Diese Verengung aus Praktikabilitätsgründen wurde im Schrifttum in den vergangenen Monaten teilweise heftig kritisiert. So bestünde das Risiko, dass die Informationsinteressen weiterer Stakeholder-Gruppen im Rahmen des künftigen Standardsettings ausgeblendet werden. Zudem sei die Entscheidungsnützlichkeit des Nachhaltigkeitsberichts fraglich, sofern kein „Impact Assessment“ der umwelt- und sozialbezogenen Externalitäten im Unternehmen erfolgt. Eine derartige unternehmerische Wertschöpfungsrechnung für die Gesellschaft („value to society“) steht derzeit unter anderem im Fokus des Value-Balancing-Alliance-Projekts, an dem BASF eine führende Rolle innehat.

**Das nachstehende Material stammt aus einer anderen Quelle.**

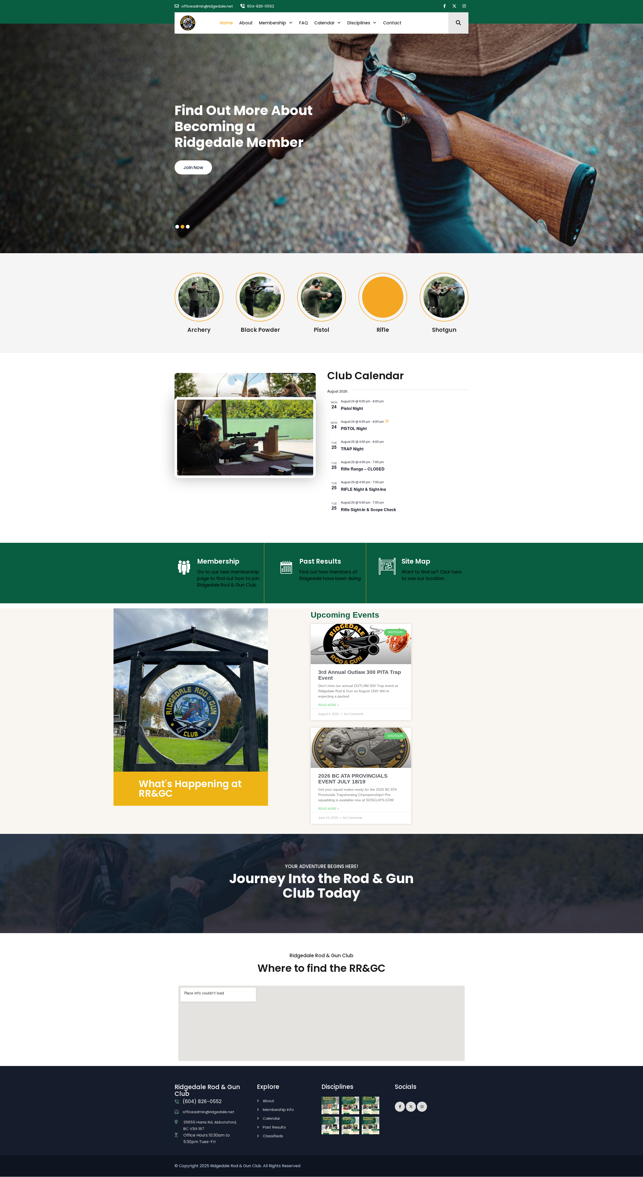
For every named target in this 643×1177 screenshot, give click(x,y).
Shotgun (444, 330)
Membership (272, 23)
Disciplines (358, 23)
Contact (392, 23)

Die Zweigleisigkeit eines künftigen EU- und ISSB-Rahmenwerks zur Nachhaltigkeitsberichterstattung ist insgesamt kritisch zu würdigen. Die Ableitung eines globalen Standards und eines anschließenden EU-En­dorse­ments analog zu den IFRS wäre die Ideallösung. Die EU-Kommission sollte ihren Einfluss geltend machen und die IASB Foundation davon überzeugen, dem „Full ESG“-Konzept zu folgen und die „doppelte Wesentlichkeit“ in der Nachhaltigkeitsberichterstattung zu adressieren.

Ein interessanter Kompromissvorschlag stammt von der International Federation of Accountants (IFAC). Im Rahmen eines „Blockmodells“ könnte sich das ISSB zwar künftig auf die Integration von ESG-Informationen in der Finanzberichterstattung konzentrieren.

Allerdings bedürfte es einer engen Zusammenarbeit mit anderen Institutionen (zum Beispiel GRI oder EU-Kommission), welche das gesellschaftsrelevante „Impact Accounting“ beziehungsweise „Accounting for Externalities“ vorantreiben und einen spezifischen Standard ab­leiten.

Insofern könnte auch über eine Arbeitsteilung zwischen EU-Kommission (impact materiality) und ISSB (financial materiality) nachgedacht werden. Allerdings ist zu berücksichtigen, dass der neue Nachhaltigkeitsbericht nach der geplanten EU-Richtlinie eng mit der Taxonomie-Verordnung der Europäischen Union und der Offenlegungsverordnung für Finanzmarktteilnehmer verzahnt werden soll. Bleibt insofern die Harmonisierung der Nachhaltigkeitsberichterstattung ein unerfülltes Ziel?

Prof. Dr. Patrick Velte lehrt Accounting, Auditing & Corporate Governance an der Leuphana Universität Lüneburg.

In dieser Rubrik veröffentlichen wir Kommentare von führenden Vertretern aus der Wirtschafts- und Finanzwelt, aus Politik und Wissenschaft.